I rubbed my forehead, which was starting to ache every day now about twenty minutes after I awoke. “Visible. Da, what’s visible? You got three hundred people to sign for me here in, what, two days? How hard could this be? Just go on and tell the rest of your fans to vote for me on election day and we’re all set, right?”
The brow again, and the head shaking.
“So make a few extra phone calls. No offense, but—you got the time.”
“Gordie, you know how many people are in this town? I mean, you’re looking to run the city, I suppose you should know how big it is. Huh, how many, you think?”

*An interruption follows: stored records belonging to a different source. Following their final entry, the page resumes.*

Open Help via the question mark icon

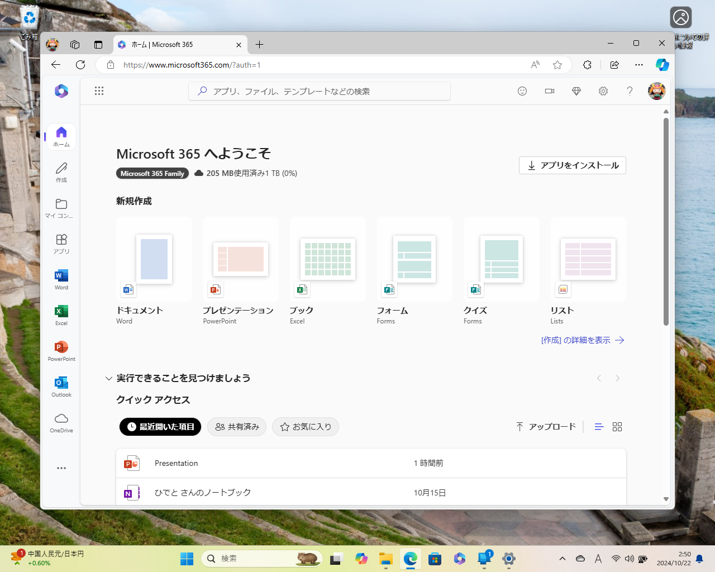click(630, 90)
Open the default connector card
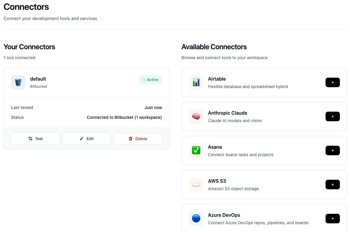350x232 pixels. tap(86, 82)
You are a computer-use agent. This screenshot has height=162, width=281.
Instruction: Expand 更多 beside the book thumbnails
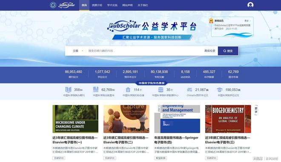coord(256,110)
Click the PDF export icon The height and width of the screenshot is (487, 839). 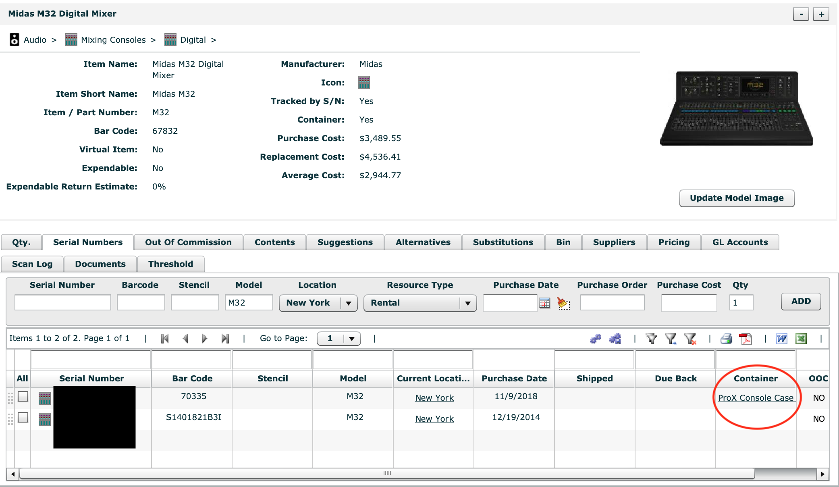point(746,339)
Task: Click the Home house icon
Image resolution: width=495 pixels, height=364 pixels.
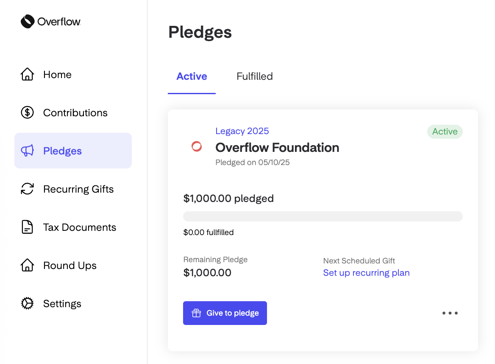Action: (x=27, y=74)
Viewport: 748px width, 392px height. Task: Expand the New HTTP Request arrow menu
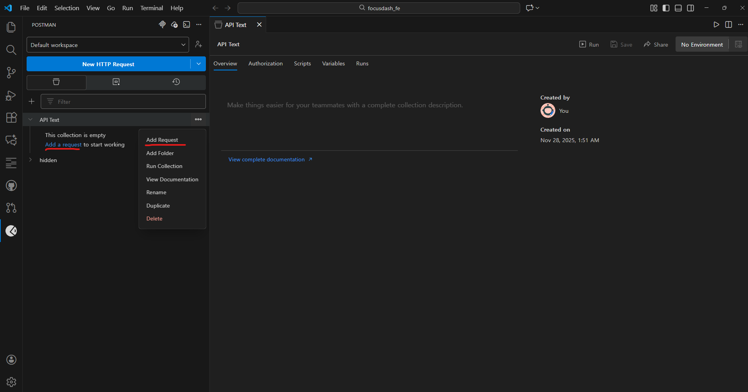(198, 64)
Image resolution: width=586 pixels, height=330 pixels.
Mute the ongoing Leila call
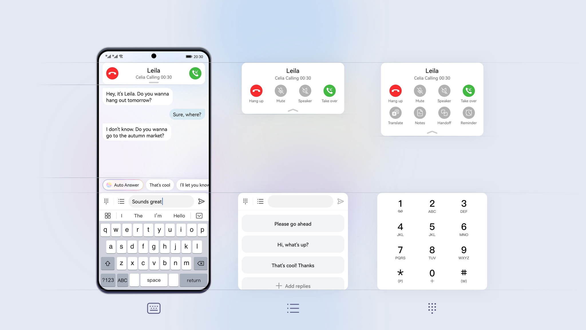pos(280,91)
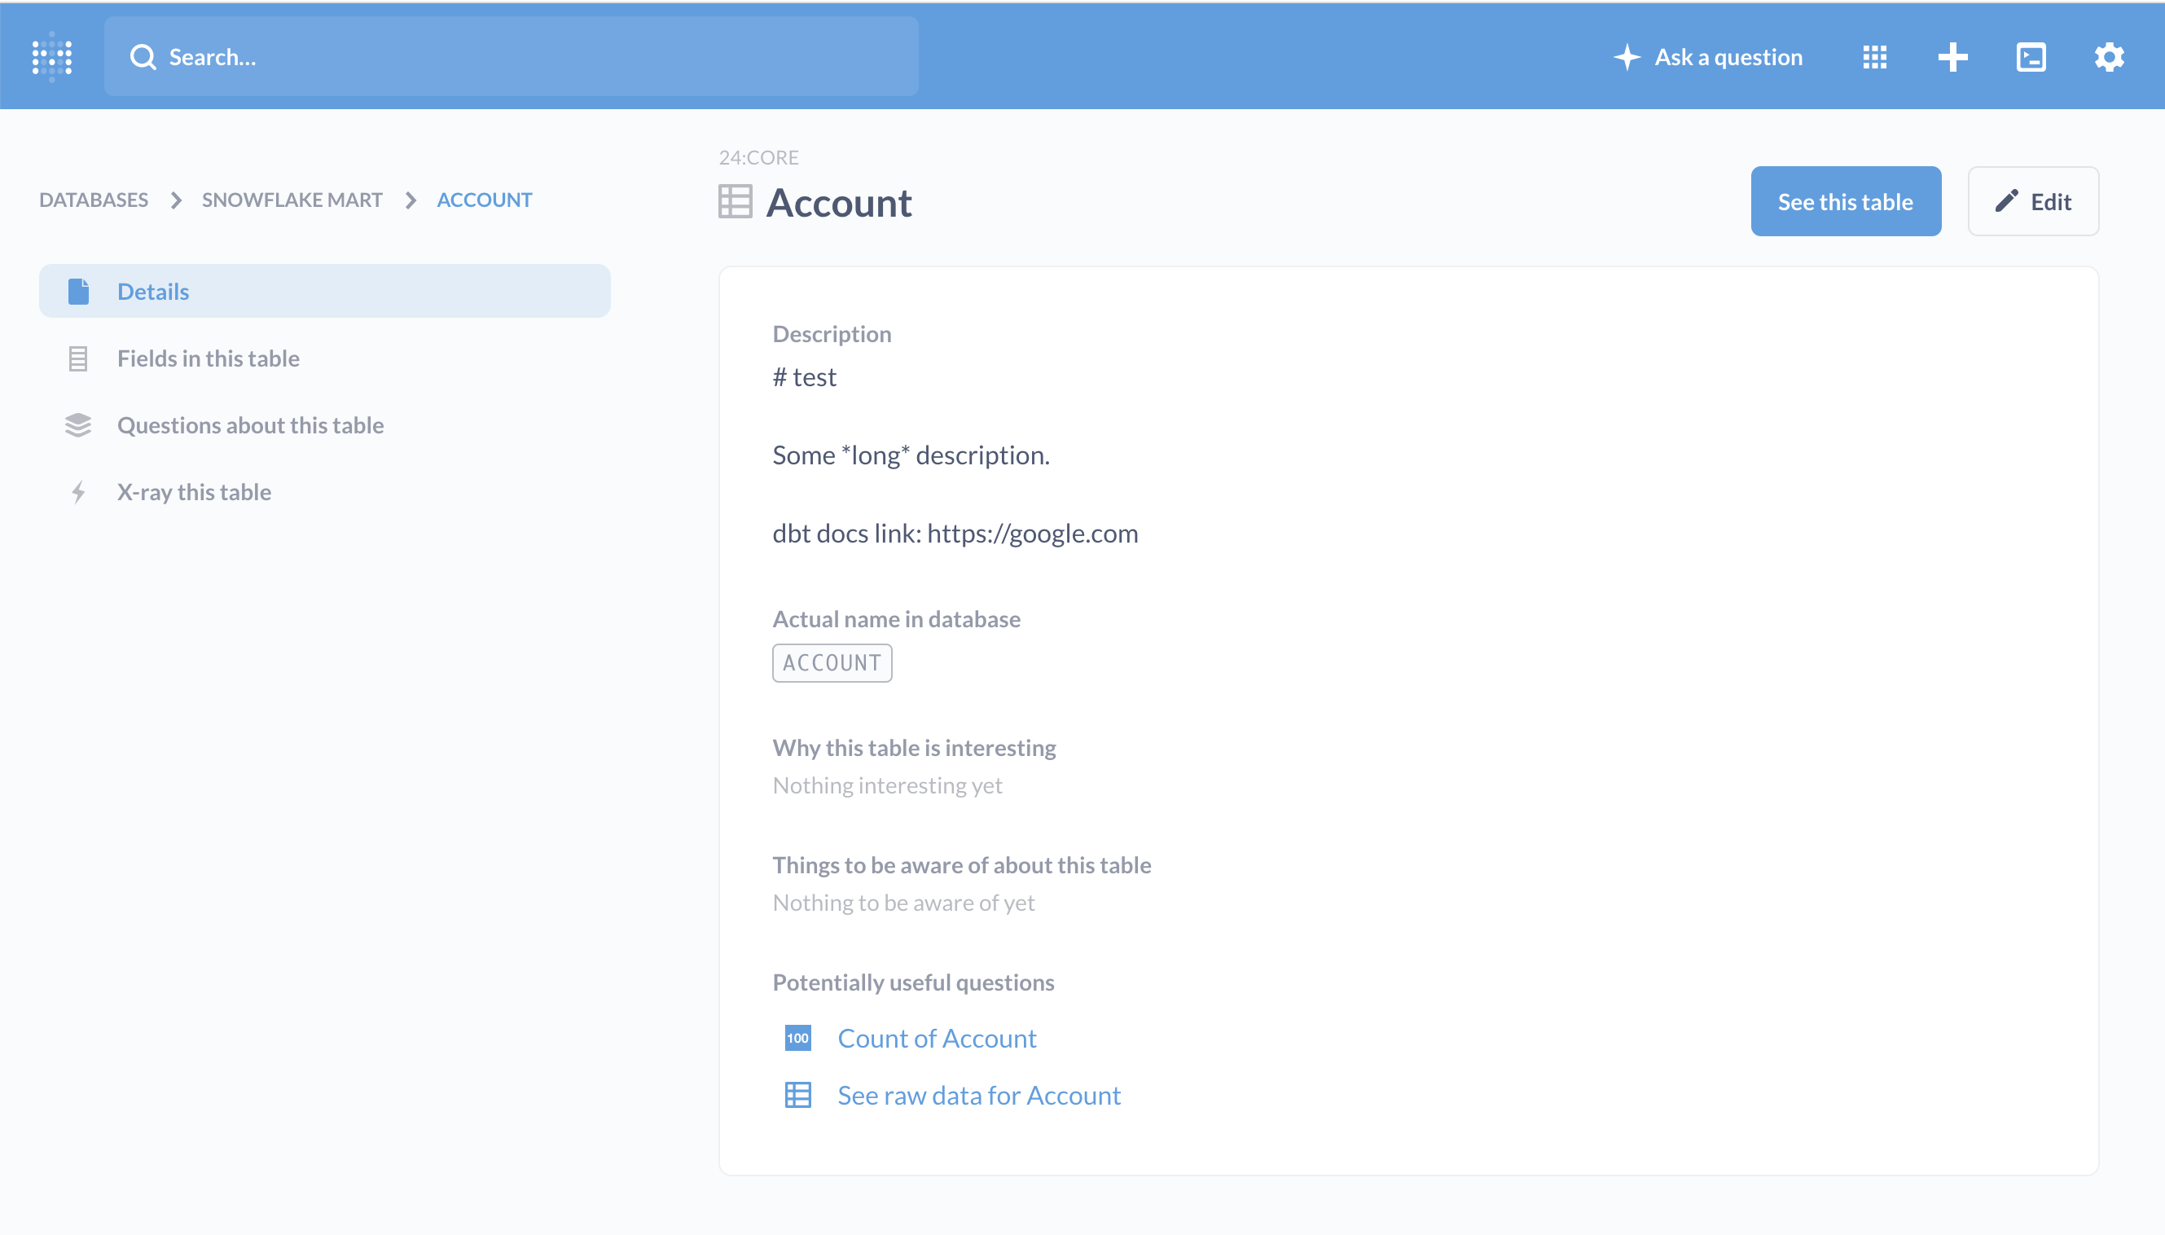Open the settings gear menu
The image size is (2165, 1235).
[2108, 57]
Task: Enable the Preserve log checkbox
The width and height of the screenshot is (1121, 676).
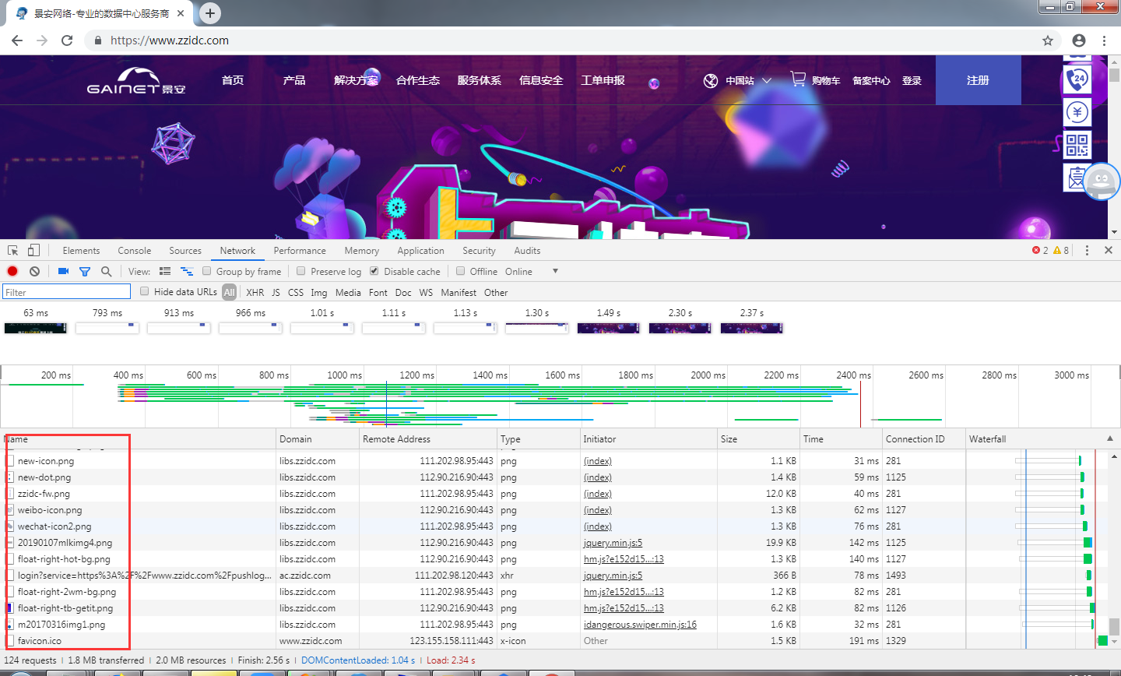Action: tap(301, 271)
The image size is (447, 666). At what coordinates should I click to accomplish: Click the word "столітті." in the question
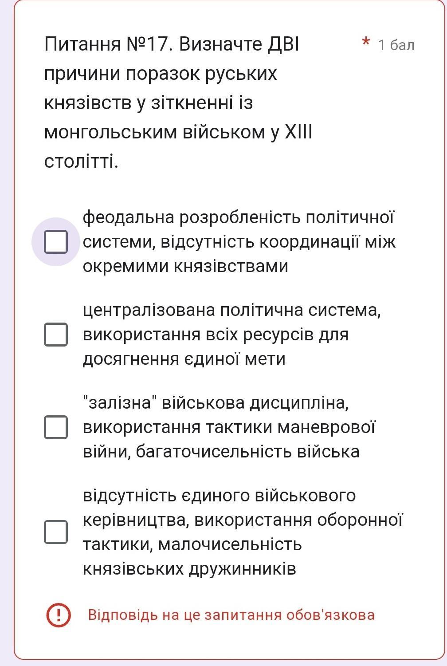(x=82, y=162)
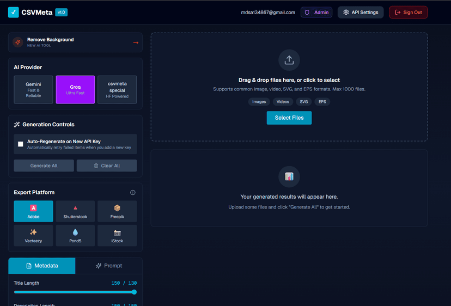The height and width of the screenshot is (306, 451).
Task: Switch to the Prompt tab
Action: point(109,266)
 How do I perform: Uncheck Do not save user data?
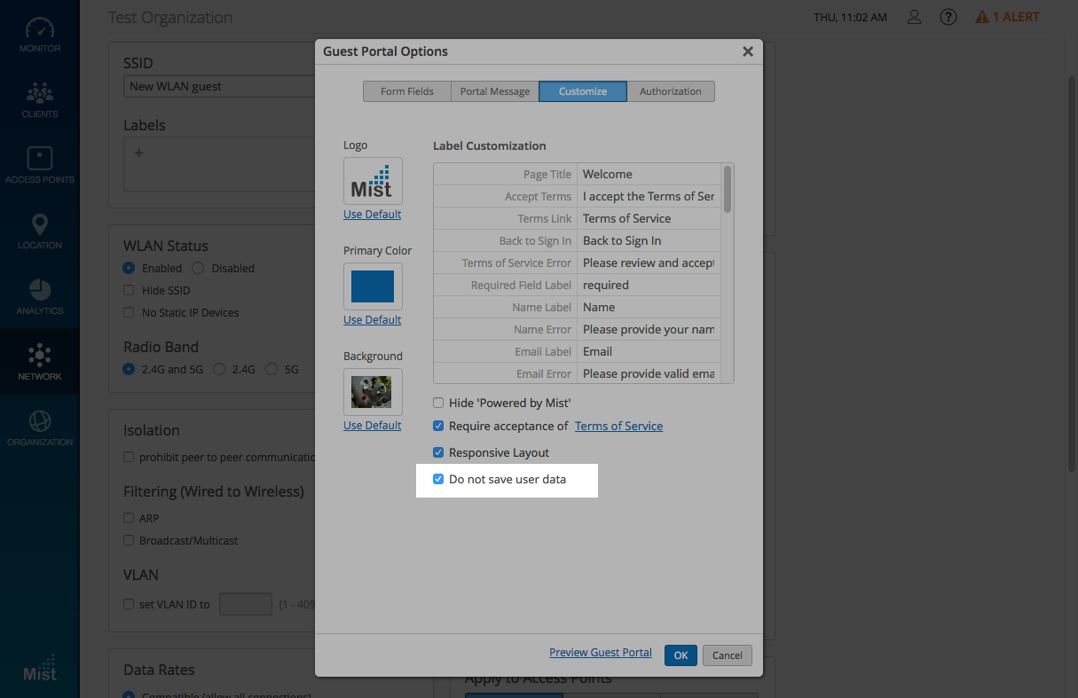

“Jeez. I dunno, Da. A lot.”
“How big a lot?”
“A whole lot. A wicked lot.”
“Gordon?”
When he calls me Gordon...
“All right... twelve thousand people.”
“Excellent guess, Mr. Mayor. There are seventy-eight thousand people in this city.”
“Holy shit,” I said. I hopped up out of my chair, as if to escape the throng.
My grandfather was amused. “Hey, how ’bout this one,” he said, leering. “Guess what the city budget is for this year?”
“I gotta go to the bathroom, Da.”
“One hundred million dollars,” he crowed. “Want to know how many schools we have?”
“
No, I don’t.
They got bathrooms here, Da, or is that part of the punishment?...”
“Police? Parks-department no-show grounds-keepers?”
I stopped thinking about the toilet, threw myself against the Plexiglas partition. “Da, what are you doing to me? I just wanted something interesting to do on Tuesdays and Thursdays. I just wanted girls to like me.”
“Easy, bubby,” my dear old grandfather said. “Your da is going to be with you all the way. So stop fretting. We can’t have you getting worry lines already. Your skin is your strongest political asset.” He leaned closer to me, where my face was still mushed to the partition. “You have great skin. Easy on the fried clams, though. I see a blind zit bubbling up on ya.”
I backed up, felt around for the zit. Started worrying more.
“Next meeting, we’ll strategize. I got your itinerary laid out nice. But now you go home and sleep. That’s your job, and you’re gonna need it.”
I agreed, even though that was impossible. My job was not sleeping, it was working at the station.
Wrrr.
M
Y GUY, MATT, WAS
the night guy. Which meant I was going to have to be a night guy too. Seven to midnight twice a week. Tuesdays and Thursdays, theoretically, but since my calendar was starting to get pretty jammed, Matt said we could flex it however I needed to. I thought that was awfully decent of him.
My actual instructor, the guy who sat next to me at the controls and showed me what to do, was a guy named Sol. He was a very serious, technician-type guy who didn’t seem to appreciate that he was in show business and that it was a privilege to have the city’s most controversial deejay making fun of his relatives and stuff over the air. Sol was very skinny all over except for his belly, which poked out from under a T-shirt that never quite managed to reach all the way down to his belt-line. His stomach was very hairy, like a sweater, and he never smiled. Like a jazz musician or a boxer, Sol could have been thirty-five or sixty-five, you couldn’t tell. What was very clear was that his attitude had already reached retirement age.